Under the new rules, any earnings sacrificed above £2,000 will no longer reduce NI or student loan repayments

Graduates paying off their student loans will pay an extra 17 per cent on pension contributions above £2,000 from 2029 as a result of changes to salary sacrifice schemes.

These schemes allow you to receive a lower salary in exchange for your employer putting the difference directly into your pension, saving you national insurance (NI) contributions.

In last year’s autumn Budget, Chancellor Rachel Reeves announced that salary sacrifice will be capped at £2,000 per year from 2029. The changes will raise around £7.3bn in tax revenues, according to the Office for Budget Responsibility (OBR).

New FeatureIn ShortQuick Stories. Same trusted journalism.

The move will primarily impact middle to high-earners who use salary sacrifice to reduce their tax bill. But it has an even bigger impact on graduates repaying student loans who pay more than £2,000 into their pensions via these schemes.

That is because when you use salary sacrifice to reduce your pension as a graduate, you save on both NI and student loan repayments, as student loan deductions are made after your gross income is reduced.

Basic-rate taxpayers currently pay 8 per cent NI, while student loan repayments on Plan 2 loans – those taken out after 2012 – are charged at 9 per cent of earnings above £28,470.

Combined, graduates who use salary sacrifice retain 17 per cent more of every pound contributed to their pension.

Under the new cap, any salary sacrificed above £2,000 will no longer reduce NI or student loan repayments, meaning graduates will pay an extra 17 per cent tax in total on any salary sacrificed over £2,000 per year.

If someone with a Plan 2 student loan sacrificed £5,000 through salary sacrifice, the £3,000 above the cap would lose both 8 per cent NI savings and the 9 per cent student loan reduction, costing them an extra £510 in tax.

Steve Webb, partner at pension consultants LCP, explained: “For some groups of workers, the advantages of salary sacrifice go beyond the NI savings.

“Graduates who face student loan repayments at 9 per cent above a threshold also benefit when their gross pay is reduced because of salary sacrifice arrangements.

“Even if they may face NI on pension savings over £2,000 post April 2029, graduates may want to persuade their employers to maintain the arrangement; otherwise, they could face an even larger loss than non-graduates from the new policy”.

A Treasury spokesperson said: “Salary sacrifice costs were set to treble to £8bn as high earners piled in huge bonuses without paying a penny in tax – a taxpayer‑funded perk largely benefitting the better off.

“Our fair reforms protect 95 per cent of workers earning under £30,000 who use salary sacrifice, including those making student loan repayments, and simply bring salary sacrifice above £2,000 into line with other pension contributions – with only those making the very largest pension contributions affected.”

Employers could cut contributions over salary sacrifice cap

Graduates and other savers could also see reduced pension contributions from their employers once the salary sacrifice cap kicks in, business have warned.

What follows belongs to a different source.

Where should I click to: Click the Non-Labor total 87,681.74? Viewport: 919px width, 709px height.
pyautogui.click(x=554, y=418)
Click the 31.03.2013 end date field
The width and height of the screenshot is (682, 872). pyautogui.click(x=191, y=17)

That is because employers also save on NI through salary sacrifice schemes, so if this is capped, it could cost them more to pay extra into your pension.

Damon Hopkins, head of DC workplace savings at consultancy Broadstone, said: “The question is whether employers will reduce the generosity of existing schemes to offset the cost of reduced savings employers receive via pension salary sacrifice.”

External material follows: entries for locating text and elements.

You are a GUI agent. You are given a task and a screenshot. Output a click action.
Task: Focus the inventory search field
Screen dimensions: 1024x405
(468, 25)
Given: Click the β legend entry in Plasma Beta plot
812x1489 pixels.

The British Chambers of Commerce, an industry group that represents 50,000 companies, also told The i Paper last year that the cap will also lead to lower pay rises and hurt economic growth.

How to find out if you use salary sacrifice

If you are not sure whether you use a salary sacrifice scheme to pay into your pension, there are several ways to find out.

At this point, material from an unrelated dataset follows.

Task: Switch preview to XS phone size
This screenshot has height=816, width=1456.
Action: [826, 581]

First, look at your payslips – if your pension contributions only appear under “employment contributions” and there are no “employee contributions”, that is a sign your employer contributes via a salary sacrifice scheme.

The minimum contributions are 8 per cent – 5 per cent from you and 3 per cent from your employer. So, if you are contributing via salary sacrifice, your payslip may just say your employer paid 8 per cent.

If you still are not sure, you can ask your employer’s HR department whether you are in a salary sacrifice pension arrangement. This information may also be in your employment contract.